Last month I embarked on a fourteen city tour of the Midwest, specifically planned for the fall, before flying into Chicago O’Hare becomes more terrifying than a double-loop roller coaster ride.
On day ten I landed in Bloomington Indiana, home of Indiana University, and a town that is often spoken of fondly by people who like to party. The word “party”, by the way, makes me feel tired.

This particular comedy room is not only are located directly across from the campus, but they’ve been there for forty years. It’s the smaller independent club in town, meaning they cater to a low-expectations kind of crowd who is willing to see “whatever” and take a chance for ten bucks. Good, loyal, cheap-ass people.

Right outside the door to the showroom, there’s a classic wall of framed headshots; and like most of these displays, it hasn’t been updated since 1995. These photos represent less of what magnificent talent has graced the stage before you, and more of antiquated photography trends and decade-old marketing ideas.
Shots from the 80’s are the most mock-worthy as the comedians are overly posed, cocking their head to one side, or unnaturally perched on their knuckles.
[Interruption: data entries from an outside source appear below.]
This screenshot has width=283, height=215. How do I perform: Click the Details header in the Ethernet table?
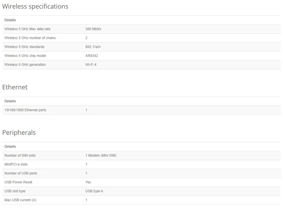[10, 101]
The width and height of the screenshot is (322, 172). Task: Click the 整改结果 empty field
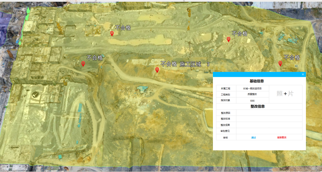pos(269,125)
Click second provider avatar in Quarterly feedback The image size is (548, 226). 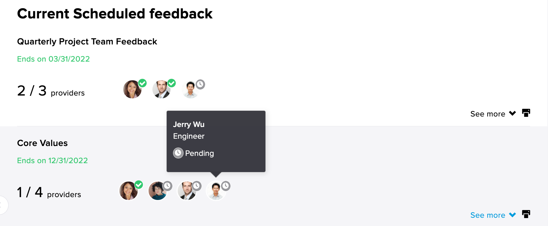162,89
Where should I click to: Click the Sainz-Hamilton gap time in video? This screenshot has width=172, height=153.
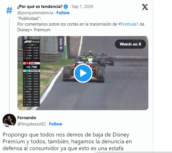coord(32,67)
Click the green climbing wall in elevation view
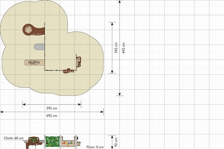The height and width of the screenshot is (149, 224). [x=52, y=142]
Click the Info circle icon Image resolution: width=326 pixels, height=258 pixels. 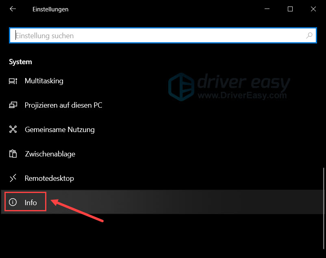[13, 202]
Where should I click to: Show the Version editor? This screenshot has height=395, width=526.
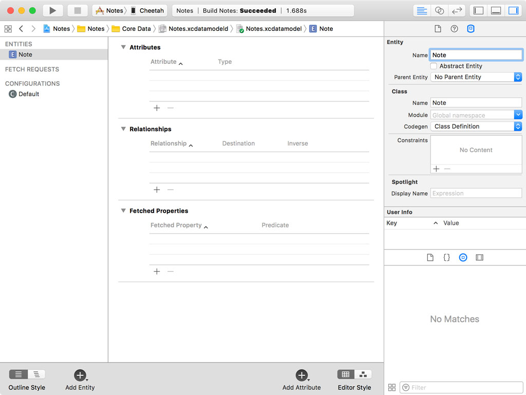[456, 10]
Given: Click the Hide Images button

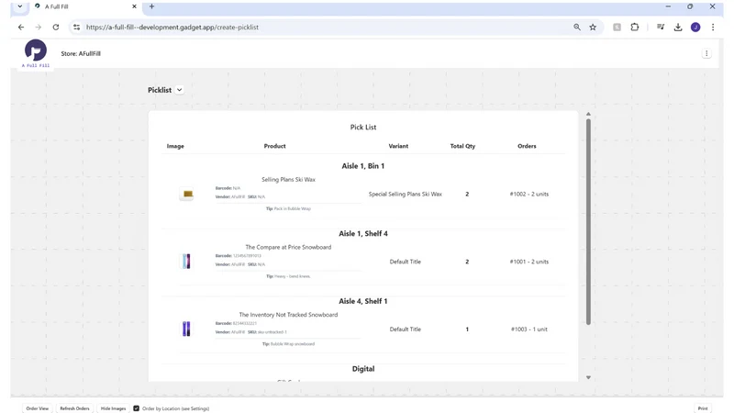Looking at the screenshot, I should [x=113, y=408].
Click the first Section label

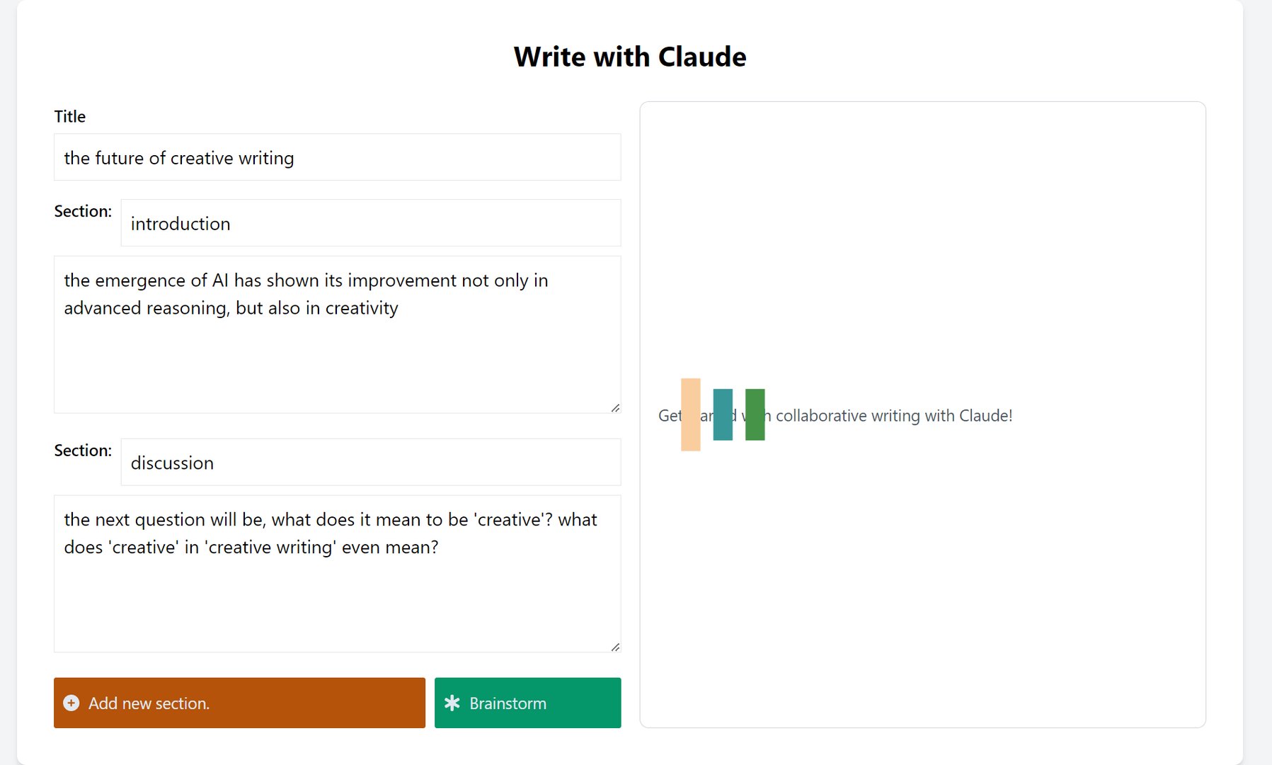[83, 211]
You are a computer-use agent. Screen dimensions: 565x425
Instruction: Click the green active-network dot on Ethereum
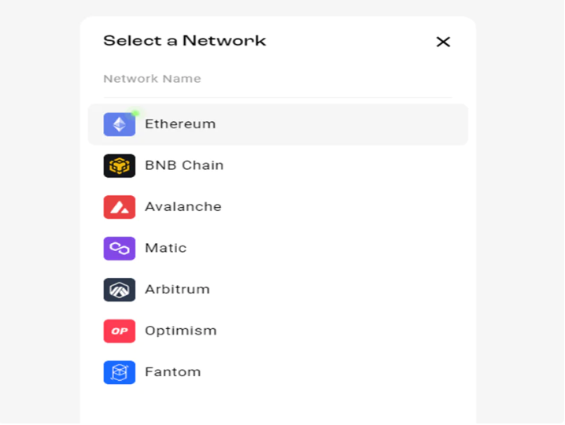tap(135, 113)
Most of them are wearing funny ties, a perm that Bozo the clown would salivate over, and an expression that says, “Can you believe this?!”
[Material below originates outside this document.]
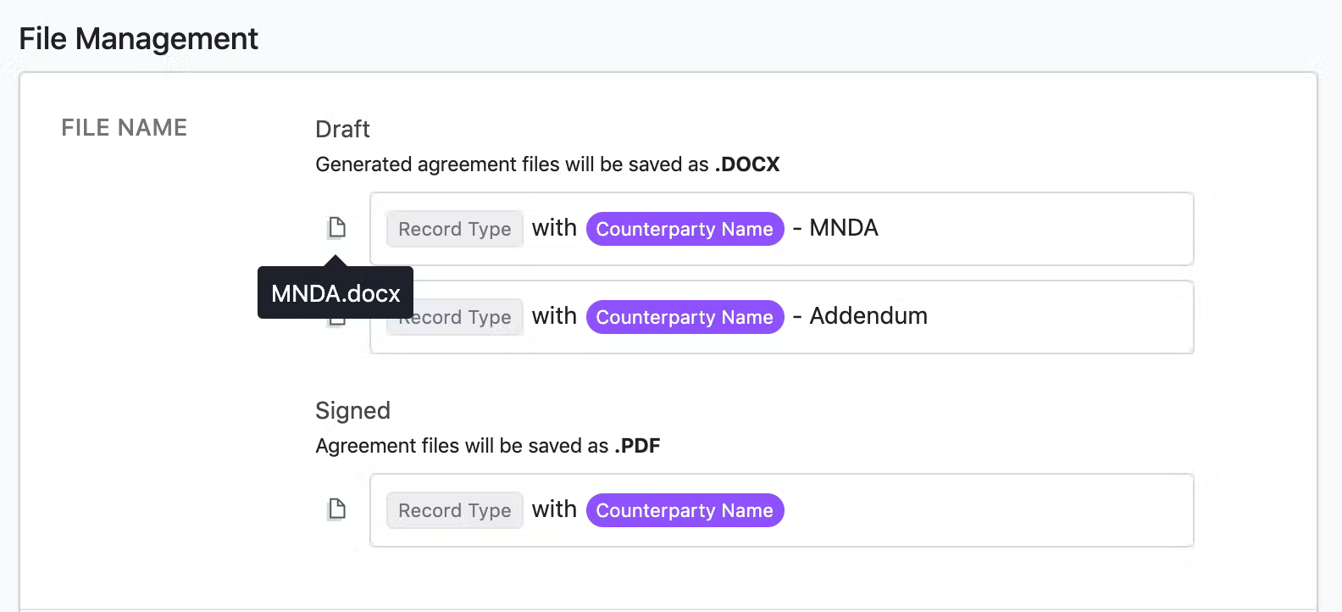
Task: Click the File Management title
Action: [138, 38]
My favorites are the ones that are consciously trying to be funny and involve a tickle trunk full of props. He’s wrapped himself in a garden hose or is holding a hammer near his head. He’s taped his mouth shut, holding a life preserver, or is holding a rotating fan close to his face. Why? Because his comedy is so damn edgy, dangerous, and hot! Some of the comics are well known now and others have vanished. I find it a bit chilling to gaze at these walls. I can’t help but wonder which one I will be.

The showroom itself looks like a log cabin that hasn’t weathered the years of being a college hang-out so well. But I like it. It’s homey. The curtain behind me is a beige material with a pattern of birds in flight, probably sewn together from the sheets at my shitty motel. The carpet is that industrial kennel grey, worn away to the black rubber for the most part, and over half of the antique-looking light sconces on the walls are smashed and broken. But the beer is cold, the microphone works, so all is good.

I spend the beginning of my act making fun of the place for being a shit hole. Then I go after the crowd for looking like shut-ins or new age crystal healers with their long unkempt hair and donning their “good fleece” for their big Friday night out on the town. They love being made fun of, being judged as stupid and back woodsy, told that their lives suck.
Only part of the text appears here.